:: The input ::

## begin

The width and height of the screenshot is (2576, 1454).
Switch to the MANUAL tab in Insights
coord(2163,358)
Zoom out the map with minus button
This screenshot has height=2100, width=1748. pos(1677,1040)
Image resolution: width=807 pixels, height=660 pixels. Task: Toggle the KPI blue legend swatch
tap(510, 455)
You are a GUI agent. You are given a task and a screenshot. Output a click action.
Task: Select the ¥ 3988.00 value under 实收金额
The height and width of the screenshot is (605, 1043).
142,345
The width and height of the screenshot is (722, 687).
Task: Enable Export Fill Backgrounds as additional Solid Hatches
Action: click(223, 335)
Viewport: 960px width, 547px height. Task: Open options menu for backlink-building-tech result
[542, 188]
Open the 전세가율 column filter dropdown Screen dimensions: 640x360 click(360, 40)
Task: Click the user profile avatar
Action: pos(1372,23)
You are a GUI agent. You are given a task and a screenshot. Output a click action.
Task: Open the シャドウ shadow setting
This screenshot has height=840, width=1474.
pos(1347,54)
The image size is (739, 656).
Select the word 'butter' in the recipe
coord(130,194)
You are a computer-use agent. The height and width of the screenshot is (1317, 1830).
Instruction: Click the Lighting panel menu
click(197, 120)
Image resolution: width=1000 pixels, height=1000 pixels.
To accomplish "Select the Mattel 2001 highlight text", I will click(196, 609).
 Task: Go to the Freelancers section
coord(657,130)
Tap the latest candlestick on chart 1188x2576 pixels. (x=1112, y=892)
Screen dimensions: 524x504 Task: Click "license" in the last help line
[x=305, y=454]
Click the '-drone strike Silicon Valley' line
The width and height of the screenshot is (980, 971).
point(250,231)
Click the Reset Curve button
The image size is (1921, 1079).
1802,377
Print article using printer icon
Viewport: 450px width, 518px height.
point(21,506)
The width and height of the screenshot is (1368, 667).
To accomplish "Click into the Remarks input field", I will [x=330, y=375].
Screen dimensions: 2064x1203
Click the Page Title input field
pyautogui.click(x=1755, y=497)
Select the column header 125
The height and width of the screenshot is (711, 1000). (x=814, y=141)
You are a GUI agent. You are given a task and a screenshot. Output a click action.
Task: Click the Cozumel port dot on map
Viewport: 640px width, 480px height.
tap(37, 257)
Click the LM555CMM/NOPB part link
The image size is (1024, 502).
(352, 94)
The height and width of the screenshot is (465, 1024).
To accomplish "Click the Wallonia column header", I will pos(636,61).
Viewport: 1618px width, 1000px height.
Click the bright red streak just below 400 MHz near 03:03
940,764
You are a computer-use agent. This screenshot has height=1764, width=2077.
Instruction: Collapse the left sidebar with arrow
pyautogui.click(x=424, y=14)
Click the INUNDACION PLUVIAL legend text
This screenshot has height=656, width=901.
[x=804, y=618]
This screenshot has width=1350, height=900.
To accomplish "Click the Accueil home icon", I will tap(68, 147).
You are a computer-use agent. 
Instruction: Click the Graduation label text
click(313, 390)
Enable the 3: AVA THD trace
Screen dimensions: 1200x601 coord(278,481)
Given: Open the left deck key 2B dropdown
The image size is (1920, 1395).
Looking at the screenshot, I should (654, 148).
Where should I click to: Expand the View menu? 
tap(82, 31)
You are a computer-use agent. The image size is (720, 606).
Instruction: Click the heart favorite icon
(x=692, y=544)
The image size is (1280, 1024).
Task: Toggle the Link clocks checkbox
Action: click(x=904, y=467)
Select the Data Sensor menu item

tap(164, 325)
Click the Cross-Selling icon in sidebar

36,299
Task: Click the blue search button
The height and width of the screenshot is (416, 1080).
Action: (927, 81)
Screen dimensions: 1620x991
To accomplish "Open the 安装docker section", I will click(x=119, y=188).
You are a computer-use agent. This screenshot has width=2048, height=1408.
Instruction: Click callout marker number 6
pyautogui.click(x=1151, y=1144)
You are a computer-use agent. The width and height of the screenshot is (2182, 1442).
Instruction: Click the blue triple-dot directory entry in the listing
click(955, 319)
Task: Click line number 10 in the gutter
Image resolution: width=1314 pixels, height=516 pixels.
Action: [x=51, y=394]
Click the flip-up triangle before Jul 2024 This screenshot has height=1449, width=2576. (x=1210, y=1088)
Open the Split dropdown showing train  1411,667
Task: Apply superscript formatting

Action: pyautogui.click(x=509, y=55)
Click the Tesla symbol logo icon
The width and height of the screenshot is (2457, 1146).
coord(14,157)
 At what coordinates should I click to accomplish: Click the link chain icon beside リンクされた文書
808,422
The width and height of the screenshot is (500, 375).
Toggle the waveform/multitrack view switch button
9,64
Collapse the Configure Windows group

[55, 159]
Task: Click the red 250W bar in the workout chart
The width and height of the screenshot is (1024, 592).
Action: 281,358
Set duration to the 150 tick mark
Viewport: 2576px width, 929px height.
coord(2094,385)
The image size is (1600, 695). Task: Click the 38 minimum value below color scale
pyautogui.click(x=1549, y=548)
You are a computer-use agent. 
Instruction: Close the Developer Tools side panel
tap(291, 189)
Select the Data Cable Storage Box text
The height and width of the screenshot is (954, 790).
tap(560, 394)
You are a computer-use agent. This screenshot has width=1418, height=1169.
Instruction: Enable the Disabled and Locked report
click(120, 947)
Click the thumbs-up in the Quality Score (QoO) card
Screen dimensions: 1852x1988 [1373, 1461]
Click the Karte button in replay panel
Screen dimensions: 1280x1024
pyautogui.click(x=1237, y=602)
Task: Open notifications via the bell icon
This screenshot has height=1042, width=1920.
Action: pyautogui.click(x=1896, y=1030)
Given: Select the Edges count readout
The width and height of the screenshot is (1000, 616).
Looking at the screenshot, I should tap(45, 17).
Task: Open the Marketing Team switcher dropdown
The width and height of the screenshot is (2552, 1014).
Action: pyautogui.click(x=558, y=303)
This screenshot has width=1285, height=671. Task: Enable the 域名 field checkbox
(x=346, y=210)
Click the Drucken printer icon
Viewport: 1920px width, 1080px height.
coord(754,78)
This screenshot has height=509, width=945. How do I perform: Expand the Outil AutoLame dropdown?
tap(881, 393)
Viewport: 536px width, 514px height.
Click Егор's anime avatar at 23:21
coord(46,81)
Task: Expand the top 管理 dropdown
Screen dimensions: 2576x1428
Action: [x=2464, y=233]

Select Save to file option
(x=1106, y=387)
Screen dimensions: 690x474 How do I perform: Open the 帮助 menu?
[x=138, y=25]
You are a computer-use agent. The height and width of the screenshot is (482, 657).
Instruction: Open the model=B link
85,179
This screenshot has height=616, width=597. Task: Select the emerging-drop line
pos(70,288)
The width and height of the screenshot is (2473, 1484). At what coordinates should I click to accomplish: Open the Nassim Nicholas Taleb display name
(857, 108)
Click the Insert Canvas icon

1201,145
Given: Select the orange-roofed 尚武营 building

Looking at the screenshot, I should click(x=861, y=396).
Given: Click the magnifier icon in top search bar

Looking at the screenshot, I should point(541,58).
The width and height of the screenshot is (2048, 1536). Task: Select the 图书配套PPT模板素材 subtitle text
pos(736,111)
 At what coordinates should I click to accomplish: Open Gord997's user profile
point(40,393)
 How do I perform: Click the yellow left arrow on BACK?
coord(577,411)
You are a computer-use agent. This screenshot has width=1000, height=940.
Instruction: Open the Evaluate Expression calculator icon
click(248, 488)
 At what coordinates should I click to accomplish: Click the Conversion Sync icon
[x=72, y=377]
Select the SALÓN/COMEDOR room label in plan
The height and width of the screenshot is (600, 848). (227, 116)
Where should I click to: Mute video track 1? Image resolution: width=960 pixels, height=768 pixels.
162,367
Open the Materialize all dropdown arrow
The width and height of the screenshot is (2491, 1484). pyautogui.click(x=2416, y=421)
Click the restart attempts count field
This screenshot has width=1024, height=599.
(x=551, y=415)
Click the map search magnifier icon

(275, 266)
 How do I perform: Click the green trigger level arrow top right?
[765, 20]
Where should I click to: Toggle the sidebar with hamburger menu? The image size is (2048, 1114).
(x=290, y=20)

## end

:: Task requirements ::
Lay out the rows from the line with "Click the LM555CMM/NOPB part link" up to and including the line with "pyautogui.click(x=1151, y=1144)" as a Markdown table with columns n and Line, where n numbers each line in order and Line holds the line itself. Leave blank lines out.

:: Correct response ::
| n | Line |
|---|---|
| 1 | Click the LM555CMM/NOPB part link |
| 2 | The image size is (1024, 502). |
| 3 | (352, 94) |
| 4 | The height and width of the screenshot is (465, 1024). |
| 5 | To accomplish "Click the Wallonia column header", I will pos(636,61). |
| 6 | Viewport: 1618px width, 1000px height. |
| 7 | Click the bright red streak just below 400 MHz near 03:03 |
| 8 | 940,764 |
| 9 | You are a computer-use agent. This screenshot has height=1764, width=2077. |
| 10 | Instruction: Collapse the left sidebar with arrow |
| 11 | pyautogui.click(x=424, y=14) |
| 12 | Click the INUNDACION PLUVIAL legend text |
| 13 | This screenshot has height=656, width=901. |
| 14 | [x=804, y=618] |
| 15 | This screenshot has width=1350, height=900. |
| 16 | To accomplish "Click the Accueil home icon", I will tap(68, 147). |
| 17 | You are a computer-use agent.  |
| 18 | Instruction: Click the Graduation label text |
| 19 | click(313, 390) |
| 20 | Enable the 3: AVA THD trace |
| 21 | Screen dimensions: 1200x601 coord(278,481) |
| 22 | Given: Open the left deck key 2B dropdown |
| 23 | The image size is (1920, 1395). |
| 24 | Looking at the screenshot, I should (654, 148). |
| 25 | Where should I click to: Expand the View menu?  |
| 26 | tap(82, 31) |
| 27 | You are a computer-use agent. The image size is (720, 606). |
| 28 | Instruction: Click the heart favorite icon |
| 29 | (x=692, y=544) |
| 30 | The image size is (1280, 1024). |
| 31 | Task: Toggle the Link clocks checkbox |
| 32 | Action: click(x=904, y=467) |
| 33 | Select the Data Sensor menu item |
| 34 | tap(164, 325) |
| 35 | Click the Cross-Selling icon in sidebar |
| 36 | 36,299 |
| 37 | Task: Click the blue search button |
| 38 | The height and width of the screenshot is (416, 1080). |
| 39 | Action: (927, 81) |
| 40 | Screen dimensions: 1620x991 |
| 41 | To accomplish "Open the 安装docker section", I will click(x=119, y=188). |
| 42 | You are a computer-use agent. This screenshot has width=2048, height=1408. |
| 43 | Instruction: Click callout marker number 6 |
| 44 | pyautogui.click(x=1151, y=1144) |